Before the rural depopulation of the late 19th century, the area was almost exclusively Welsh-speaking. The 1891 census recorded that 99.5% of the inhabitants of Llangadwaladr parish spoke Welsh, and that 88% knew no English whatsoever. A correspondent in By-gones, relating to Wales and the Border Counties, stated that an elderly local had told him about a form of "mob" or "folk" football formerly played between the parishes of Llangadwaladr and Llanarmon Dyffryn Ceiriog, where the opposing teams would "contend from morning even until night, and sometimes [...] fresh help would be fetched up in the evening".

==St Cadwaladr's church==
The Church in Wales parish church is dedicated to Cadwaladr Fendigaid and was mentioned as "Bettws Kadwaladr" as early as 1291. It is sheltered by yew trees, some of which are 1000 years old. Some of its current fabric dates from the 15th century, with major alterations made in 1883 by W. H. Spaull of Oswestry: a re-set mediaeval window survives in the vestry.
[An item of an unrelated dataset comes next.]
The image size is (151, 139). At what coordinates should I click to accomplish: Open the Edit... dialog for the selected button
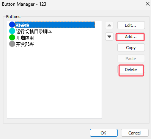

Lewis noted that St Cadwaladr's church possessed a "very elegant set of communion plate" presented by Sir John Trevor of Brynkinallt.

===Robert Williams===
The Rev. Robert Williams (1810–1881), author of the Lexicon Cornu-Britannicum, the first Cornish-English dictionary, was the vicar of Llangadwaladr from 1837 to 1879 and perpetual curate of Rhydycroesau from 1838 to 1879. A native of Conwy, where his father was Vicar, he was educated at Christ Church, Oxford, graduating MA, and was appointed a Cursal Canon of St Asaph Cathedral in 1872. In 1879 he became Rector of Culmington, near Ludlow, in Herefordshire, where he died and was buried in the churchyard in 1881. His gravestone is the only one there made of slate; it has a Welsh and Cornish inscription and was provided by public subscription in 1899.